Unable to DataBlock - 'Series' object has no attribute

Hi all,
I am following fastai v2 text classification tutorial (ULMFiT approach) using my own dataset. The first language model part went fine, thenI had an issue on loading my multilabel dataset for classification part.

I am currently on fastai 2.0.8. My dataset is a pandas dataframe and looks like this.

I then created a DataBlock object and called datasets I got this AttributeError: 'Series' object has no attribute 'proc_name' error which I cannot figure out.

Before I went into DataBlock approach I have also tried TextDataLoaders using label_delim but it ended up with unhashable type: 'list' error.

The main purpose is to create a dataset with multilabels to feed to the classifier. Any suggestions would be appreciated. Thanks.

Is this a private or public dataset?

It’s a private one.

I found the issue related to this. The problem is the following line, which takes only takes text as argument unless res_col_name was specified.

get_x=ColReader('proc_name')

Thanks kmule, I had the same problem and it cost me about an hour.

The example at https://docs.fast.ai/text.data#TextBlock.from_df is unhelpfully misleading. The source text column in the example file is called text, but this has nothing to do with why the argument to get_x is also text.

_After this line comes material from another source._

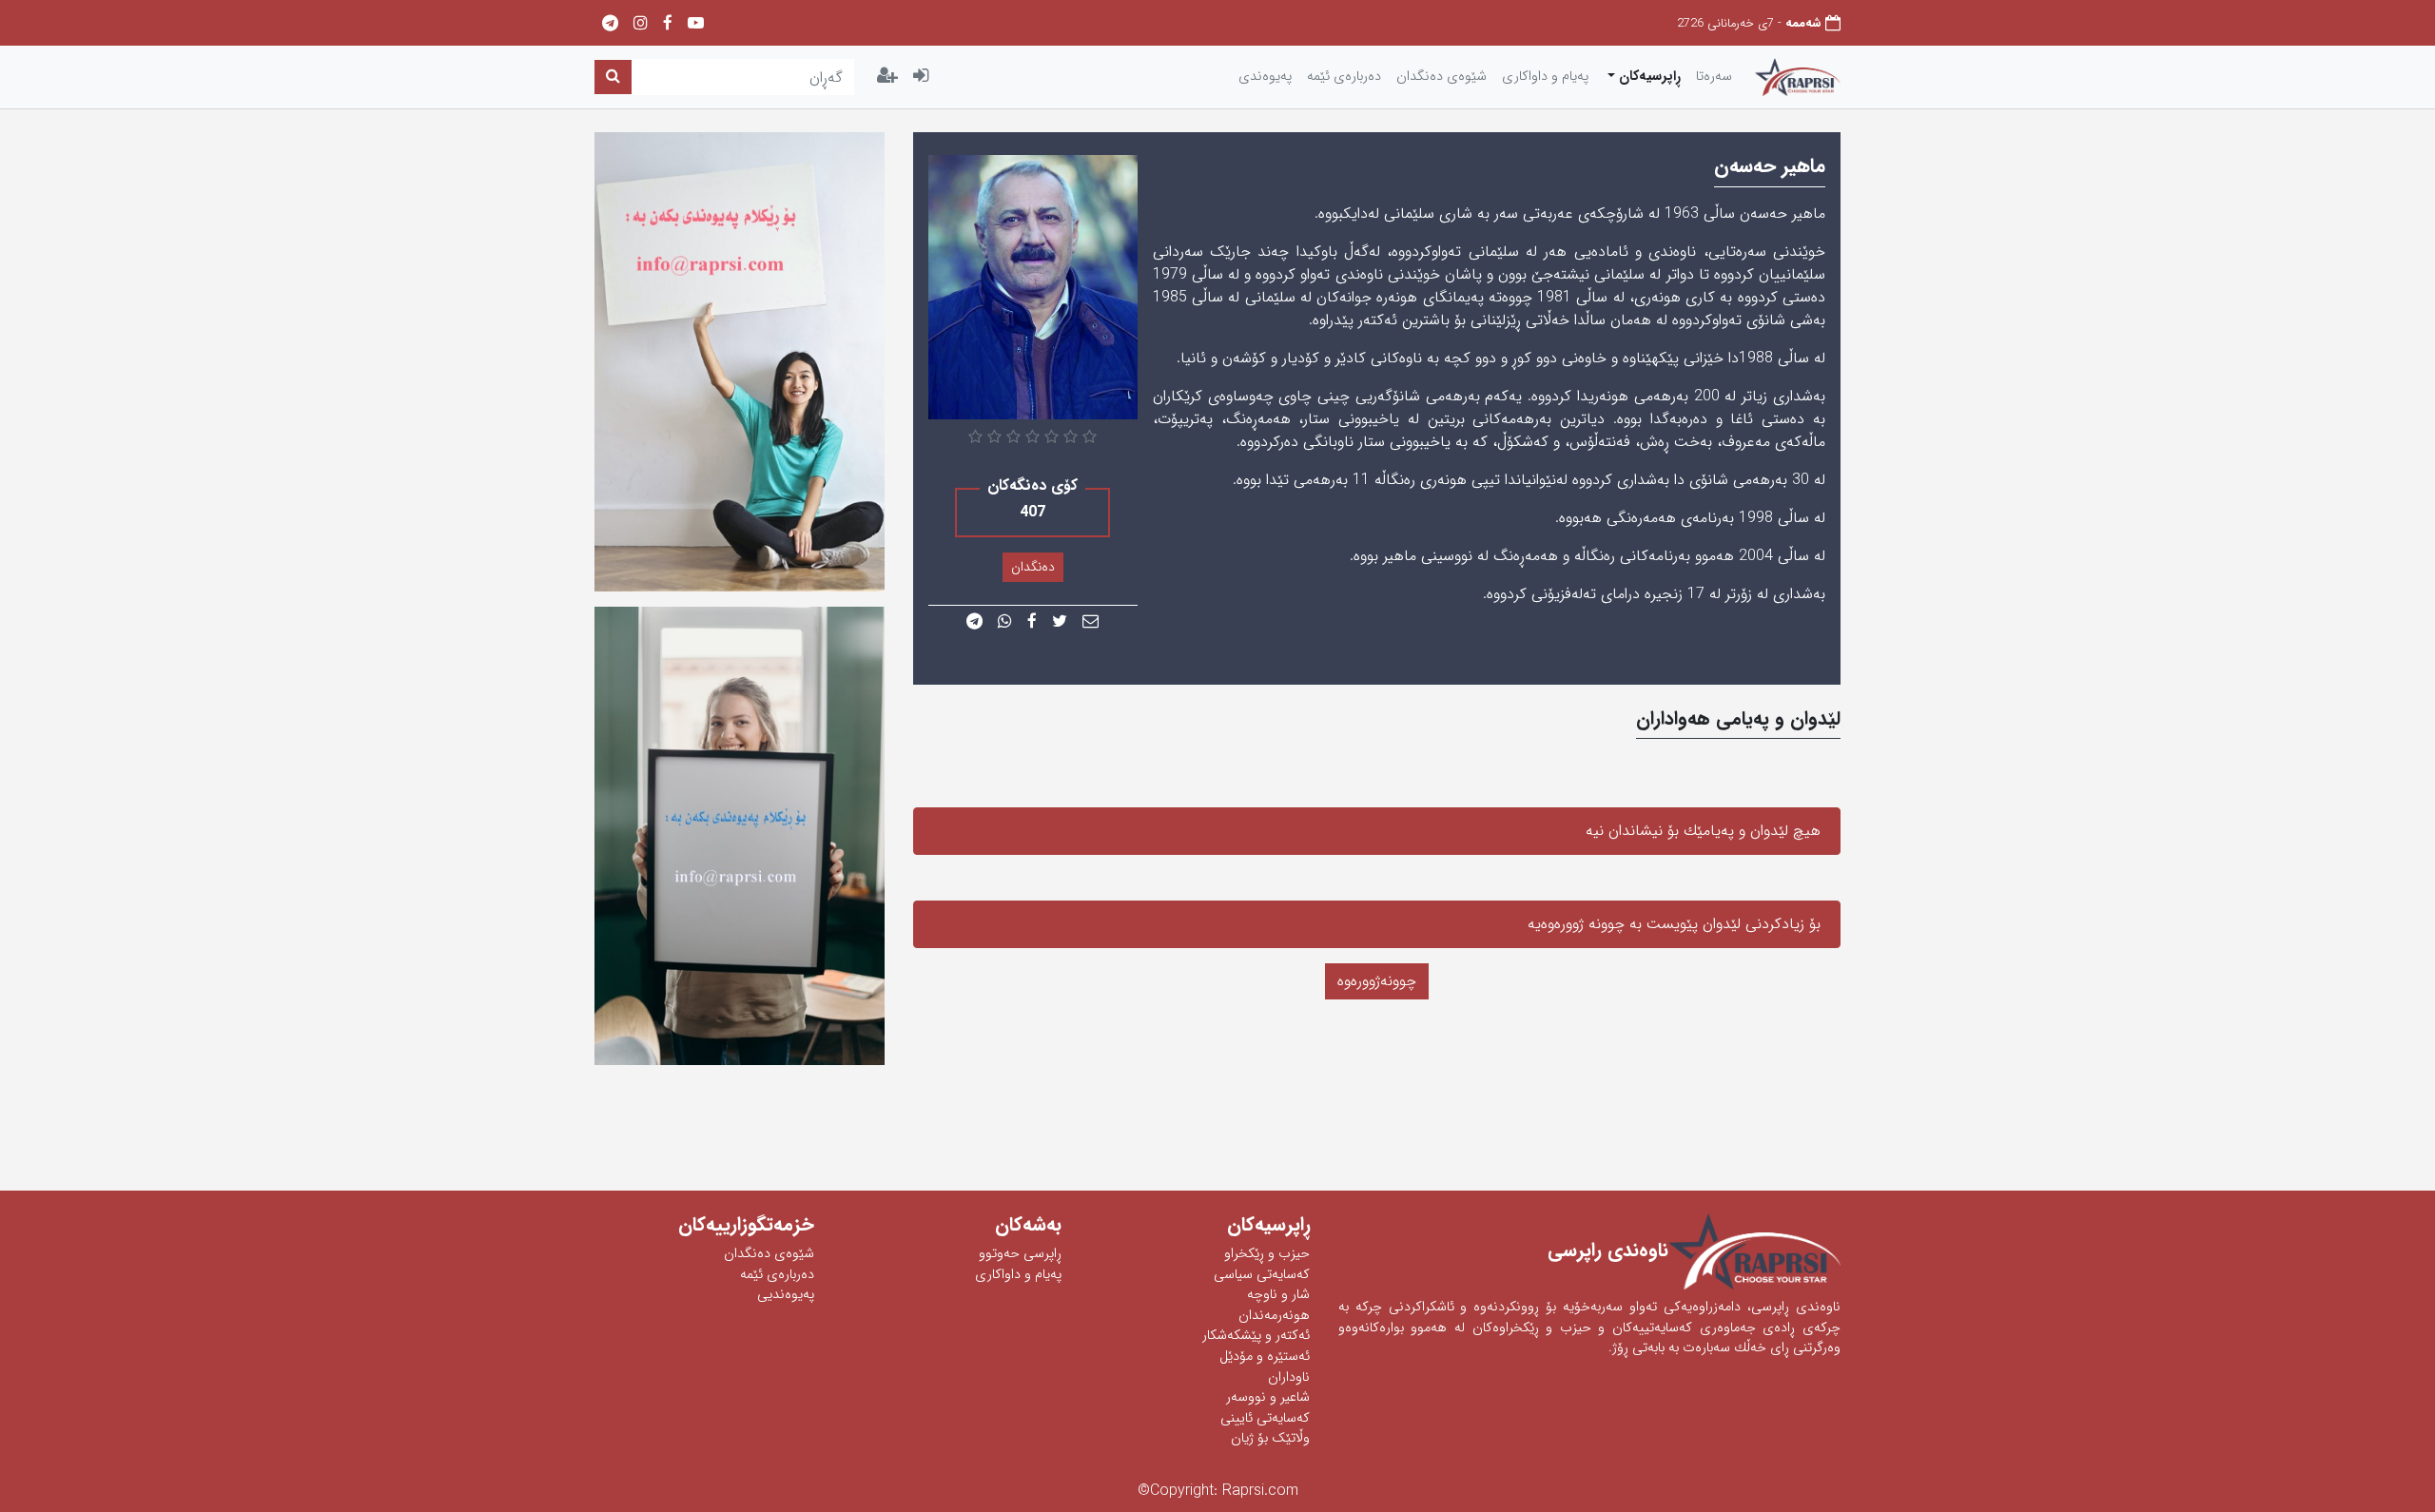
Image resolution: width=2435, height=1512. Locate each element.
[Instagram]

You can either use res_col_name to change the output column name, or just understand that TextBlock.from_df is going to put the tokenised text into a column called text no matter what your source column is called:

wl_clas = DataBlock(
    blocks=(TextBlock.from_df('why_looking', seq_len=72), CategoryBlock),
    get_x=ColReader('text'),
    get_y=ColReader('outcome'),
    splitter=RandomSplitter()
).dataloaders(df, bs=64)
3 Likes

thanks!!! its really misleading